EXERCISE INSTRUCTIONS ::
With both ends included, repeat exactly the lines of the entries below from the one containing "You are a GUI" down to the one containing "Task: Toggle Petr's video camera icon", and no others.

INPUT DATA ::
---------------

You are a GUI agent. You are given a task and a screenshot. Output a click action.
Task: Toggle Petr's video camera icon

---------------

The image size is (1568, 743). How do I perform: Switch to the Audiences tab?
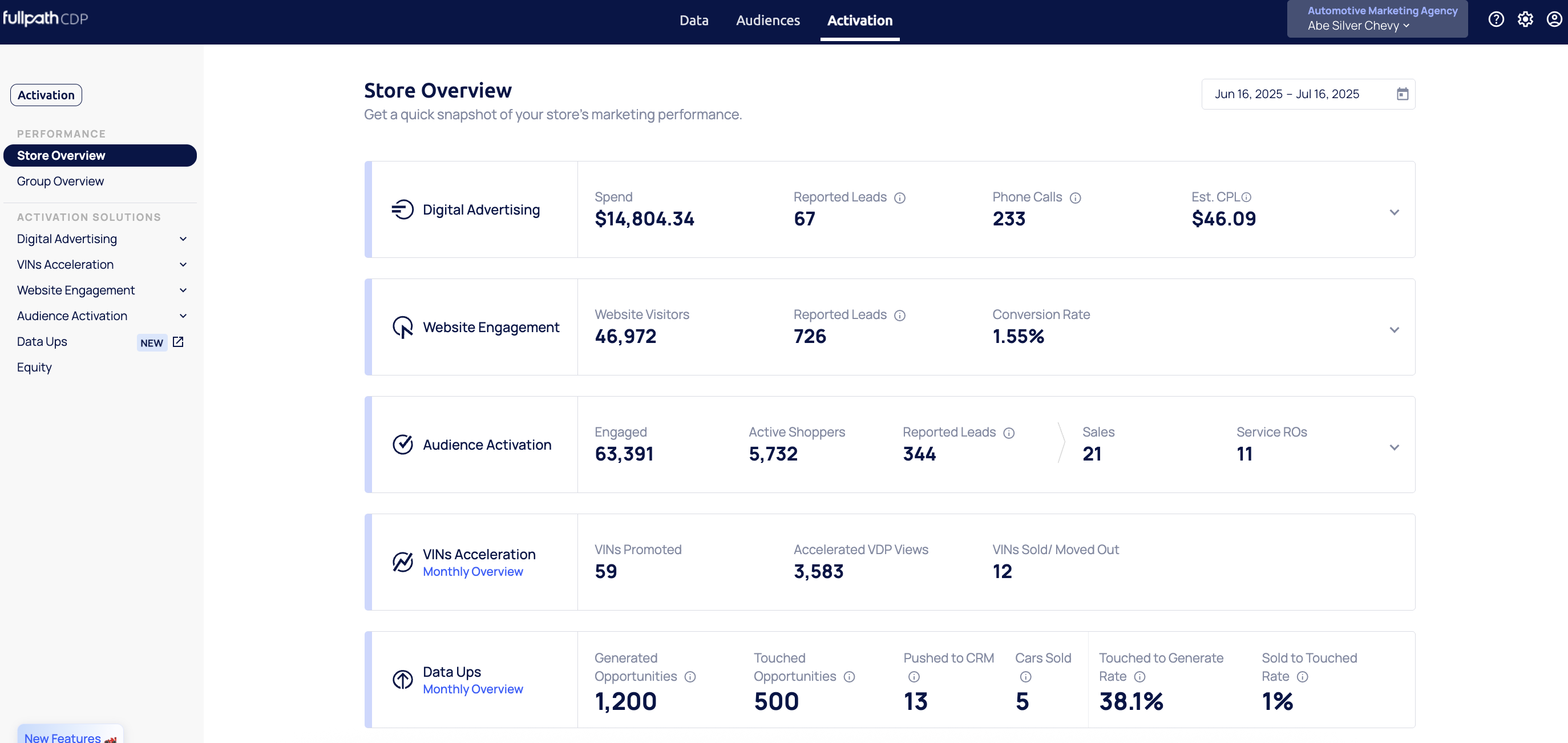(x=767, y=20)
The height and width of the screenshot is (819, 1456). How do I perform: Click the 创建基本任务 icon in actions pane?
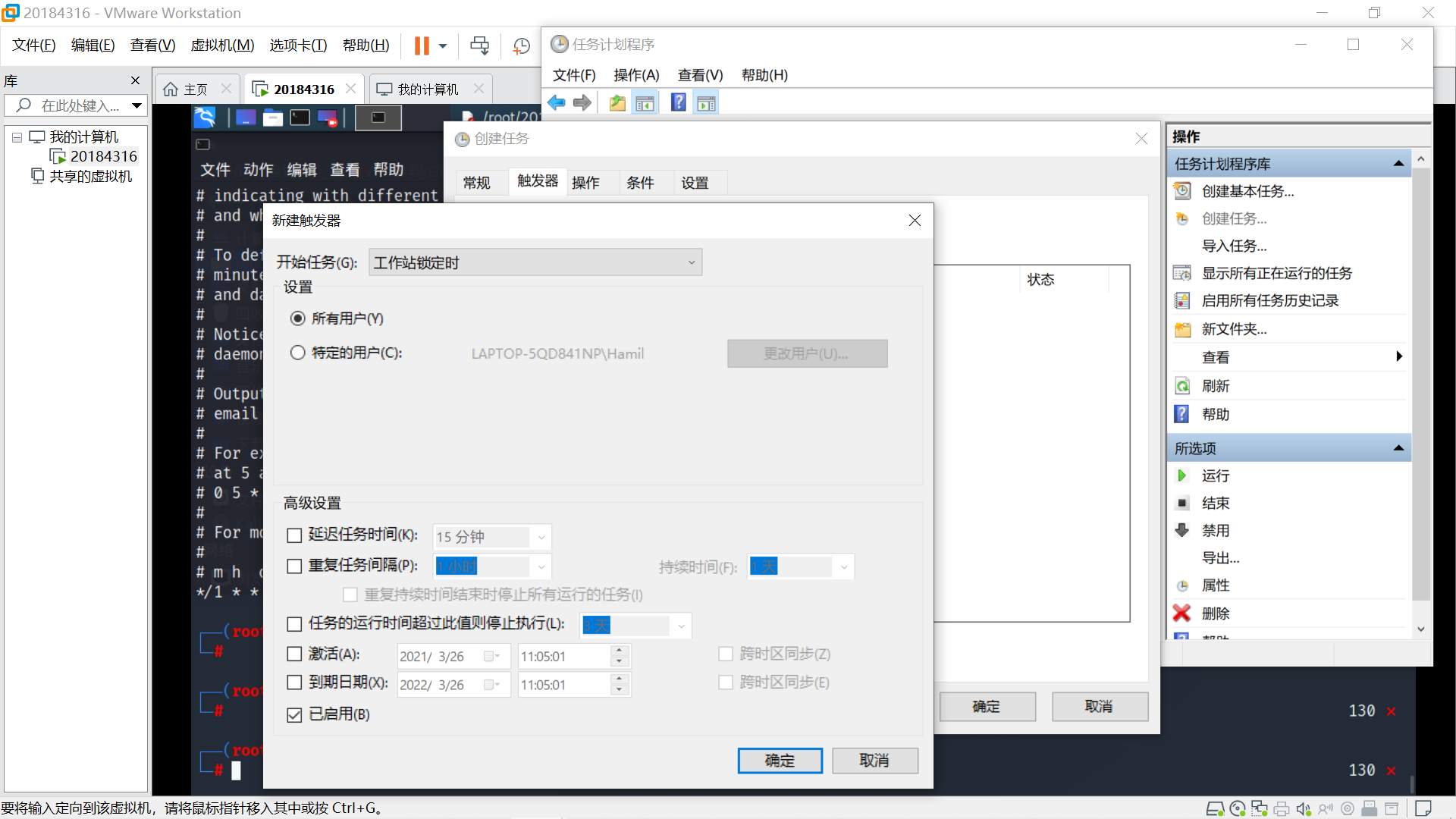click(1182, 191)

---------------

RESPONSE TO THE EXERCISE ::
You are a GUI agent. You are given a task and a screenshot. Output a click action.
Task: Toggle Petr's video camera icon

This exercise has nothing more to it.